|August 7, 2013|
Previously published on August 2013
English courts now have a wide power to hear IPR cases with an international dimension, where the Defendant is within the jurisdiction (e.g., because it is a company incorporated here).
In the well-known copyright case, Lucasfilm Limited v Ainsworth  1 AC 208 , the Supreme Court allowed a claim for infringement in the US of US copyright relating to artefacts used in the Star Wars films. It rejected the argument that the English Courts had no jurisdiction to hear such a case because of the “exclusionary rule” established in British South Africa Co. v Companhia de Mocambique  A.C. 602, which had been thought to prevent cases based on invasion of property rights in the jurisdiction of another court.
Lucasfilm decided that this did not apply to a claim for infringement of copyright where the existence of the right was unchallenged but suggested the rule might apply to other IPRs and that English courts might not have jurisdiction to hear cases dealing with matters relating to the existence of IPRs, this being analogous to “title to, or the right to possession” of foreign property. However, comments in the Supreme Court suggested that the exclusionary rule was more restricted, being “principally concerned with a question of the title to, or the right to possession of, that property” which suggested that there may be jurisdiction.
The uncertainty has been largely eliminated by Hamed v Stevens  EWCA Civ 911 (26 July 2013). Hamed concerned a claim for restitution of amounts paid to acquire real estate in Egypt on the basis the sale was not completed. The claim succeeded at first instance. The appeal challenged the English court’s jurisdiction, alleging that the claim of unjust enrichment was in substance a dispute over title to immovable property situated outside of England. Accordingly, the Appellant said, the exclusionary rule operated to deprive the English Court of jurisdiction.
The Court of Appeal reformulated the exclusionary rule, holding that it excluded jurisdiction only where the proceedings directly relate to the issue of title to foreign property and would not apply where an issue of title only arises collaterally. Here, the issue of title only arose as part of the unjust enrichment claim, which would fail if title had passed.

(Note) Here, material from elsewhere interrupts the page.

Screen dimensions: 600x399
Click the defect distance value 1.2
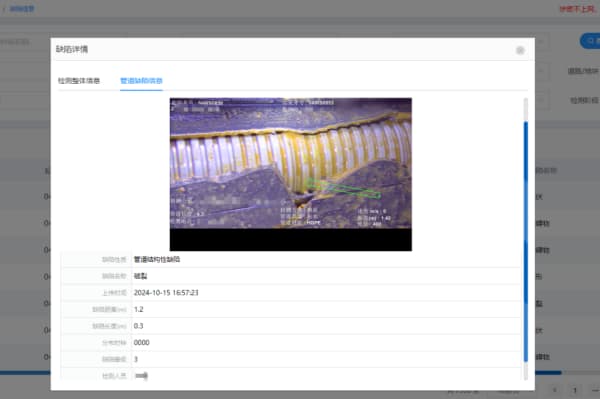(139, 309)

This will mean that the uncertainty about whether the exclusionary rule applied to some forms of IPR disappears: Its application is limited to direct challenges to title, rather than arising because of particular types of right. Claims relating to all types of IPRs may proceed. This will extend to Copyrights, Designs, Trade Marks and Patents; but it should also extend to rights not recognised under English law, such as image rights and format rights.
The fact that subsistence of the rights arises as a subsidiary issue ought to be irrelevant.
The Court will be able to grant both damages and injunctive relief in relation to infringements abroad. This will give holders of international IPR portfolios an important tool to safeguard their investment where infringements occur in jurisdictions whose default judgments might not be enforced in England, and those where infringement actions are cumbersome or expensive. This will only apply where there is a defendant within the personal jurisdiction of the court, but IPR holders should also be aware that this rule could also be applicable in many “British style” offshore centres used as a venue for incorporating a company which undertakes infringing activity.